How to Approach Purulent Perforated Diverticulitis?

Albert B. Lowenfels, MD


April 28, 2017

What is the preferred method for managing perforated diverticulitis conforming to the Hinchey grade III classification, namely purulent but not feculent fluid within the abdomen? To answer this question, the authors of a study published in the Annals of Surgery performed a meta-analysis of three randomized controlled trials.[1] Two of the studies were performed in Scandinavia while the third study was carried out in Europe.

Included in the study were 307 patients (age range, 60-69 years), of whom 159 underwent laparoscopic lavage and 148 underwent initial primary resection. The primary endpoint was the frequency of required early intervention within 30 days. On the basis of these criteria, patients with initial lavage fared worse: 28% versus 8.8% in the primary resection group (RR, 3.0; 95% CI, 1.2-7.9) required re-intervention within 30 days of the initial procedure.


This report provides additional information but does not solve the dilemma of managing patients with purulent perforated diverticulitis. Using the primary endpoint of early re-intervention, early intervention proved to be the best strategy. However, many of the re-interventions were only additional drainage procedures, often performed without general anesthesia.

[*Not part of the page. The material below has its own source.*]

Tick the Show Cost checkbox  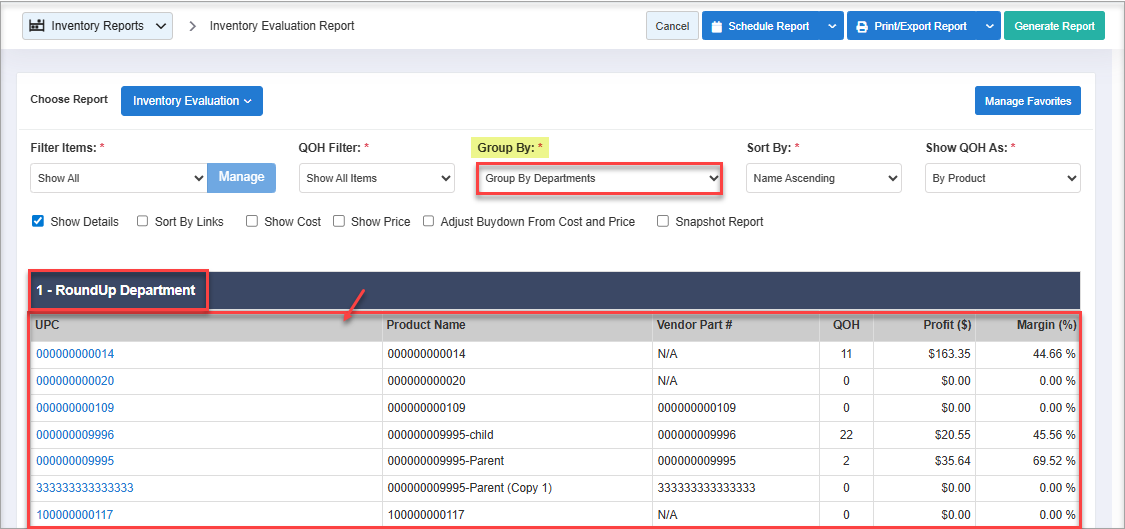(252, 221)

Other secondary endpoints, such as 30- or 90-day mortality and presence or absence of a stoma, were not significantly different between the two groups. Moreover, the follow-up period was limited to 12 months—not really sufficient to tell us about long-term results.

Where does this report leave us? The best conclusion for now may be that although early intervention may eventually be better than drainage, we will have to wait for more evidence before reaching a firm conclusion.